Dutch Railways

The Dutch Railways are systematically lowering their maintenance costs with digital part manufacturing. The short amount of time until delivery ensures the Dutch Railways can keep operating according to their time tables.
Case study
Spare parts catalog digitization pilot
Cost savings
€25,000 per spare part on average
Lead time
10 days, a 10-fold improvement

Challenge: traditional supply chain slow and expensive

Dutch Railways (also known as Nederlandse Spoorwegen, NS) have long had to contend with a problematic supply chain for spare parts because of traditional production methods. Purchasing spare parts usually meant accepting long delivery times, sometimes up to twelve months. And also having to maintain large and unnecessary inventories because of high minimum order quantities (MOQs). The results of this were long downtimes of equipment and a tremendous amount of tied up working capital and high costs for warehousing, while 62% of the parts were not even used at all.
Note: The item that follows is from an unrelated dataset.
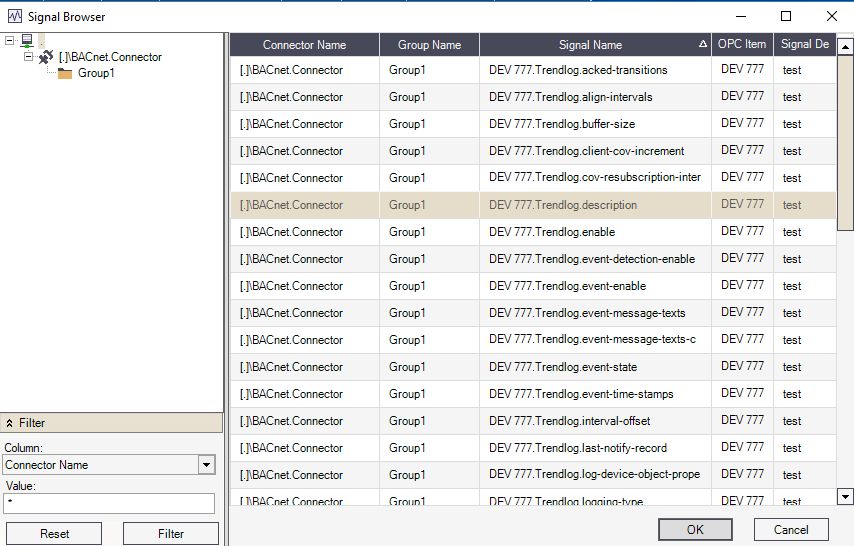Select the Trendlog.buffer-size signal row
The width and height of the screenshot is (854, 546).
562,124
As it is for other rail companies maintaining decades old rail networks, spare parts and inventory had become a large cost driver for Dutch Railways. That’s where CastLab came in.

CastLab’s solution: digitization of longtail articles

Digitizing critical parts for on-demand production offers a much better alternative. Dutch Railways started working with CastLab to digitize its inventory, allowing for the production of metal parts on demand. CastLab developed digital twins (a digital replica) for these components and produced them with digital manufacturing methods.

For most of these parts, a mold was produced through 3D printing, reducing lead times for end products from 100 days to less than 10. Their average savings per article during the pilot amounted to €25,000 while obtaining the required quality approval and (original) certifications.

After the successful completion of the pilot, the Dutch Railways decided to digitize 300 spare parts for on-demand production from 2020 onwards, with the potential savings amounting to €7.5 million.